RECORDS SHOWN:
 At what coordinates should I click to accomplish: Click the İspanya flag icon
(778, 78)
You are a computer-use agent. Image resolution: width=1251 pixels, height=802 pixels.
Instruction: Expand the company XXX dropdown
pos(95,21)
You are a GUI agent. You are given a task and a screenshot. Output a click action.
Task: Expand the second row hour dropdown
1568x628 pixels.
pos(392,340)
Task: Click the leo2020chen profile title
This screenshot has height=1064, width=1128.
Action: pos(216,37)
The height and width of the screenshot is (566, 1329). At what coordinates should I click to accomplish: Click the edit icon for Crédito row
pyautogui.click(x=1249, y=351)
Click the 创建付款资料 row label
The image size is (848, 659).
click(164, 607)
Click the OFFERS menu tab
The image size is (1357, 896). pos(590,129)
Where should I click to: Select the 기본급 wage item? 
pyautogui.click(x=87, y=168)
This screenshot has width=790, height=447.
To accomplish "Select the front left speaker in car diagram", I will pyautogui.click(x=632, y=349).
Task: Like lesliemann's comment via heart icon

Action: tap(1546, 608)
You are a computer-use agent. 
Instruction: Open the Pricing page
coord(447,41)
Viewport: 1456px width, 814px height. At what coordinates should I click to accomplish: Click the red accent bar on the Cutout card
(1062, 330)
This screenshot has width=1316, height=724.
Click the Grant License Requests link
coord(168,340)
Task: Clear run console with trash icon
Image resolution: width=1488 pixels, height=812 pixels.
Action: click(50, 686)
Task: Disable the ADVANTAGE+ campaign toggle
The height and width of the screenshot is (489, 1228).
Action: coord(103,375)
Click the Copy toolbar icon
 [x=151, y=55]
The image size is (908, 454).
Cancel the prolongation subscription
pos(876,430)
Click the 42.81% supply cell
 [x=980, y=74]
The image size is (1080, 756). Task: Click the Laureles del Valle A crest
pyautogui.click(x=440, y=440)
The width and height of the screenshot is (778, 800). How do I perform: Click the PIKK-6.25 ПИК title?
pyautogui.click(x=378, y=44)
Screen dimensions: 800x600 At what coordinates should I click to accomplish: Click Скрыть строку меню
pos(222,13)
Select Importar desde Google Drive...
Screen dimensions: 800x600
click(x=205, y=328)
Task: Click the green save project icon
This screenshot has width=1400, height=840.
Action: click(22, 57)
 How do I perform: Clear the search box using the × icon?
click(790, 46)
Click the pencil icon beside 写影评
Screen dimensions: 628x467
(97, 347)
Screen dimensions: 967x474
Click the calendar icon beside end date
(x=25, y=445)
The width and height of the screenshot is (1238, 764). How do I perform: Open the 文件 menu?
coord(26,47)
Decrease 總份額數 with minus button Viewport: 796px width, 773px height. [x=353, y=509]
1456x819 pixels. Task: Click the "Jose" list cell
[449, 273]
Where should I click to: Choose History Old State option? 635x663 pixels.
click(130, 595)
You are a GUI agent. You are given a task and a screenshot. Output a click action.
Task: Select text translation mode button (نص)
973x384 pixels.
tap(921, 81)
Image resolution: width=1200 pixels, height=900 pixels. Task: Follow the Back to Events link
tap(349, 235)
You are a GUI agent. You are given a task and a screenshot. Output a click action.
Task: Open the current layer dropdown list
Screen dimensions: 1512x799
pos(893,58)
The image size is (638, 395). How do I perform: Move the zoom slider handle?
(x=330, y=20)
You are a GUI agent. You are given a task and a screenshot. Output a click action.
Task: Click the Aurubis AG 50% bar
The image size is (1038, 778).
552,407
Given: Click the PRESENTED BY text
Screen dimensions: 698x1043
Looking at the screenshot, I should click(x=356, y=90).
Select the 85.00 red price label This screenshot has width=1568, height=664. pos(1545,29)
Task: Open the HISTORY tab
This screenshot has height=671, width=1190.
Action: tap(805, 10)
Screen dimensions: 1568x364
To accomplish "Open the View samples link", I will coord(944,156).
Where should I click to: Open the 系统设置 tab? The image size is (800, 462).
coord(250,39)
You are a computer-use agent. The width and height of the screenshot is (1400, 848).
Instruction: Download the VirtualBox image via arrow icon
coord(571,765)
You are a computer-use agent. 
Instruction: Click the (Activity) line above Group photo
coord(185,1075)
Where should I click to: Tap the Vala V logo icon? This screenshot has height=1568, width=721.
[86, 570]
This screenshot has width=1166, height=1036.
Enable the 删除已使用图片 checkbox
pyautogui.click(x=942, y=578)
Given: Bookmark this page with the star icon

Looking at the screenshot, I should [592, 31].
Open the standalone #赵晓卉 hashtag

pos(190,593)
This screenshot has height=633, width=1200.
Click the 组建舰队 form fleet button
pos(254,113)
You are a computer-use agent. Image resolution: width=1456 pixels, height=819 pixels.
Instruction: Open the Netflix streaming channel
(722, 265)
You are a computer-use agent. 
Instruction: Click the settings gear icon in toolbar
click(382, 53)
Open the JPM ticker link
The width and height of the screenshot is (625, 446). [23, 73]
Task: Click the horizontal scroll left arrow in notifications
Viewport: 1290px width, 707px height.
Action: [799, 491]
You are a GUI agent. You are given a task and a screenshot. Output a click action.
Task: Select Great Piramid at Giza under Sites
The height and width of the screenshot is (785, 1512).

WHAT THE EXERCISE ASKS:
Transcribe each entry precisely, missing none.

EXERCISE SOLUTION:
 At what coordinates should I click to accomplish: Click the İspanya flag icon
(778, 78)
You are a computer-use agent. Image resolution: width=1251 pixels, height=802 pixels.
Instruction: Expand the company XXX dropdown
pos(95,21)
You are a GUI agent. You are given a task and a screenshot. Output a click action.
Task: Expand the second row hour dropdown
1568x628 pixels.
pos(392,340)
Task: Click the leo2020chen profile title
This screenshot has height=1064, width=1128.
Action: pos(216,37)
The height and width of the screenshot is (566, 1329). At what coordinates should I click to accomplish: Click the edit icon for Crédito row
pyautogui.click(x=1249, y=351)
Click the 创建付款资料 row label
The image size is (848, 659).
click(164, 607)
Click the OFFERS menu tab
The image size is (1357, 896). pos(590,129)
Where should I click to: Select the 기본급 wage item? 
pyautogui.click(x=87, y=168)
This screenshot has width=790, height=447.
To accomplish "Select the front left speaker in car diagram", I will pyautogui.click(x=632, y=349).
Task: Like lesliemann's comment via heart icon

Action: tap(1546, 608)
You are a computer-use agent. 
Instruction: Open the Pricing page
coord(447,41)
Viewport: 1456px width, 814px height. At what coordinates should I click to accomplish: Click the red accent bar on the Cutout card
(1062, 330)
This screenshot has width=1316, height=724.
Click the Grant License Requests link
coord(168,340)
Task: Clear run console with trash icon
Image resolution: width=1488 pixels, height=812 pixels.
Action: click(50, 686)
Task: Disable the ADVANTAGE+ campaign toggle
The height and width of the screenshot is (489, 1228).
Action: coord(103,375)
Click the Copy toolbar icon
 [x=151, y=55]
The image size is (908, 454).
Cancel the prolongation subscription
pos(876,430)
Click the 42.81% supply cell
 [x=980, y=74]
The image size is (1080, 756). Task: Click the Laureles del Valle A crest
pyautogui.click(x=440, y=440)
The width and height of the screenshot is (778, 800). How do I perform: Click the PIKK-6.25 ПИК title?
pyautogui.click(x=378, y=44)
Screen dimensions: 800x600 At what coordinates should I click to accomplish: Click Скрыть строку меню
pos(222,13)
Select Importar desde Google Drive...
Screen dimensions: 800x600
click(x=205, y=328)
Task: Click the green save project icon
This screenshot has width=1400, height=840.
Action: click(22, 57)
 How do I perform: Clear the search box using the × icon?
click(790, 46)
Click the pencil icon beside 写影评
Screen dimensions: 628x467
(97, 347)
Screen dimensions: 967x474
Click the calendar icon beside end date
(x=25, y=445)
The width and height of the screenshot is (1238, 764). How do I perform: Open the 文件 menu?
coord(26,47)
Decrease 總份額數 with minus button Viewport: 796px width, 773px height. [x=353, y=509]
1456x819 pixels. Task: Click the "Jose" list cell
[449, 273]
Where should I click to: Choose History Old State option? 635x663 pixels.
click(130, 595)
You are a GUI agent. You are given a task and a screenshot. Output a click action.
Task: Select text translation mode button (نص)
973x384 pixels.
tap(921, 81)
Image resolution: width=1200 pixels, height=900 pixels. Task: Follow the Back to Events link
tap(349, 235)
You are a GUI agent. You are given a task and a screenshot. Output a click action.
Task: Open the current layer dropdown list
Screen dimensions: 1512x799
pos(893,58)
The image size is (638, 395). How do I perform: Move the zoom slider handle?
(x=330, y=20)
You are a GUI agent. You are given a task and a screenshot. Output a click action.
Task: Click the Aurubis AG 50% bar
The image size is (1038, 778).
552,407
Given: Click the PRESENTED BY text
Screen dimensions: 698x1043
Looking at the screenshot, I should click(x=356, y=90).
Select the 85.00 red price label This screenshot has width=1568, height=664. pos(1545,29)
Task: Open the HISTORY tab
This screenshot has height=671, width=1190.
Action: tap(805, 10)
Screen dimensions: 1568x364
To accomplish "Open the View samples link", I will coord(944,156).
Where should I click to: Open the 系统设置 tab? The image size is (800, 462).
coord(250,39)
You are a computer-use agent. The width and height of the screenshot is (1400, 848).
Instruction: Download the VirtualBox image via arrow icon
coord(571,765)
You are a computer-use agent. 
Instruction: Click the (Activity) line above Group photo
coord(185,1075)
Where should I click to: Tap the Vala V logo icon? This screenshot has height=1568, width=721.
[86, 570]
This screenshot has width=1166, height=1036.
Enable the 删除已使用图片 checkbox
pyautogui.click(x=942, y=578)
Given: Bookmark this page with the star icon

Looking at the screenshot, I should [592, 31].
Open the standalone #赵晓卉 hashtag

pos(190,593)
This screenshot has height=633, width=1200.
Click the 组建舰队 form fleet button
pos(254,113)
You are a computer-use agent. Image resolution: width=1456 pixels, height=819 pixels.
Instruction: Open the Netflix streaming channel
(722, 265)
You are a computer-use agent. 
Instruction: Click the settings gear icon in toolbar
click(382, 53)
Open the JPM ticker link
The width and height of the screenshot is (625, 446). [23, 73]
Task: Click the horizontal scroll left arrow in notifications
Viewport: 1290px width, 707px height.
Action: [799, 491]
You are a GUI agent. You are given a task and a screenshot. Output a click action.
Task: Select Great Piramid at Giza under Sites
The height and width of the screenshot is (785, 1512).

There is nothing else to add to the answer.